- PROBLEM TO SOLVE -
In the lines below, swap each occurrence of "Instruction:" for "Command:" and leave everything else unchanged.

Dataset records
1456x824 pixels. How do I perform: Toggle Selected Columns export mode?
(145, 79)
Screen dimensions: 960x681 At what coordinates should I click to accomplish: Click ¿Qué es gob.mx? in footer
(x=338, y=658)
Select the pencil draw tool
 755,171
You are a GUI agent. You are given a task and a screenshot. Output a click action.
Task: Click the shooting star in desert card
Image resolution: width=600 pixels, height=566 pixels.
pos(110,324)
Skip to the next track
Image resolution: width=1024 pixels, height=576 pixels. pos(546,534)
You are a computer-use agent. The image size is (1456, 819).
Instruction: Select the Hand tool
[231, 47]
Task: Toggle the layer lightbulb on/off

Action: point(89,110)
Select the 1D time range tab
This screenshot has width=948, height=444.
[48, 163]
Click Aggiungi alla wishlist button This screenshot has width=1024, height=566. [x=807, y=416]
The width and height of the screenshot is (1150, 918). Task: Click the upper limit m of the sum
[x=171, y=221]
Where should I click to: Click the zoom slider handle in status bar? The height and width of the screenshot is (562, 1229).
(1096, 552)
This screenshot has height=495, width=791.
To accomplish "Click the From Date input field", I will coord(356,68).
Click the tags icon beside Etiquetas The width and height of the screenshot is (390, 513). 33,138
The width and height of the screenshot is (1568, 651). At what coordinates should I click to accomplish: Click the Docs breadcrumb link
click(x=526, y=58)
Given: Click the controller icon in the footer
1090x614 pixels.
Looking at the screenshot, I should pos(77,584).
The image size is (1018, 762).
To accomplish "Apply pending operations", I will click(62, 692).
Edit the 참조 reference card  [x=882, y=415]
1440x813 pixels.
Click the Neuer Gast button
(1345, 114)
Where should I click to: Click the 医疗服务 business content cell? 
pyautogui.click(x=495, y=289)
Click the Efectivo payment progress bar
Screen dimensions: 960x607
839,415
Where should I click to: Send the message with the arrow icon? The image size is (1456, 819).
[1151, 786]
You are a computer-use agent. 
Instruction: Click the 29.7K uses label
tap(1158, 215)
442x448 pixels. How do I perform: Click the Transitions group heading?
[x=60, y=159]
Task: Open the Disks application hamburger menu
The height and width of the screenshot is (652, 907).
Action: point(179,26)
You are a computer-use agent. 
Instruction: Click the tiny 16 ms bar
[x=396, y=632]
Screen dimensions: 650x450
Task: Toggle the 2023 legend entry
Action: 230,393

- RESPONSE TO THIS TASK -
1456x824 pixels. How do I perform: Toggle Selected Columns export mode?
(145, 79)
Screen dimensions: 960x681 At what coordinates should I click to accomplish: Click ¿Qué es gob.mx? in footer
(x=338, y=658)
Select the pencil draw tool
 755,171
You are a GUI agent. You are given a task and a screenshot. Output a click action.
Task: Click the shooting star in desert card
Image resolution: width=600 pixels, height=566 pixels.
pos(110,324)
Skip to the next track
Image resolution: width=1024 pixels, height=576 pixels. pos(546,534)
You are a computer-use agent. The image size is (1456, 819).
Command: Select the Hand tool
[231, 47]
Task: Toggle the layer lightbulb on/off

Action: point(89,110)
Select the 1D time range tab
This screenshot has width=948, height=444.
[48, 163]
Click Aggiungi alla wishlist button This screenshot has width=1024, height=566. [x=807, y=416]
The width and height of the screenshot is (1150, 918). Task: Click the upper limit m of the sum
[x=171, y=221]
Where should I click to: Click the zoom slider handle in status bar? The height and width of the screenshot is (562, 1229).
(1096, 552)
This screenshot has height=495, width=791.
To accomplish "Click the From Date input field", I will coord(356,68).
Click the tags icon beside Etiquetas The width and height of the screenshot is (390, 513). 33,138
The width and height of the screenshot is (1568, 651). At what coordinates should I click to accomplish: Click the Docs breadcrumb link
click(x=526, y=58)
Given: Click the controller icon in the footer
1090x614 pixels.
Looking at the screenshot, I should pos(77,584).
The image size is (1018, 762).
To accomplish "Apply pending operations", I will click(62, 692).
Edit the 참조 reference card  [x=882, y=415]
1440x813 pixels.
Click the Neuer Gast button
(1345, 114)
Where should I click to: Click the 医疗服务 business content cell? 
pyautogui.click(x=495, y=289)
Click the Efectivo payment progress bar
Screen dimensions: 960x607
839,415
Where should I click to: Send the message with the arrow icon? The image size is (1456, 819).
[1151, 786]
You are a computer-use agent. 
Command: Click the 29.7K uses label
tap(1158, 215)
442x448 pixels. How do I perform: Click the Transitions group heading?
[x=60, y=159]
Task: Open the Disks application hamburger menu
The height and width of the screenshot is (652, 907).
Action: point(179,26)
You are a computer-use agent. 
Command: Click the tiny 16 ms bar
[x=396, y=632]
Screen dimensions: 650x450
Task: Toggle the 2023 legend entry
Action: 230,393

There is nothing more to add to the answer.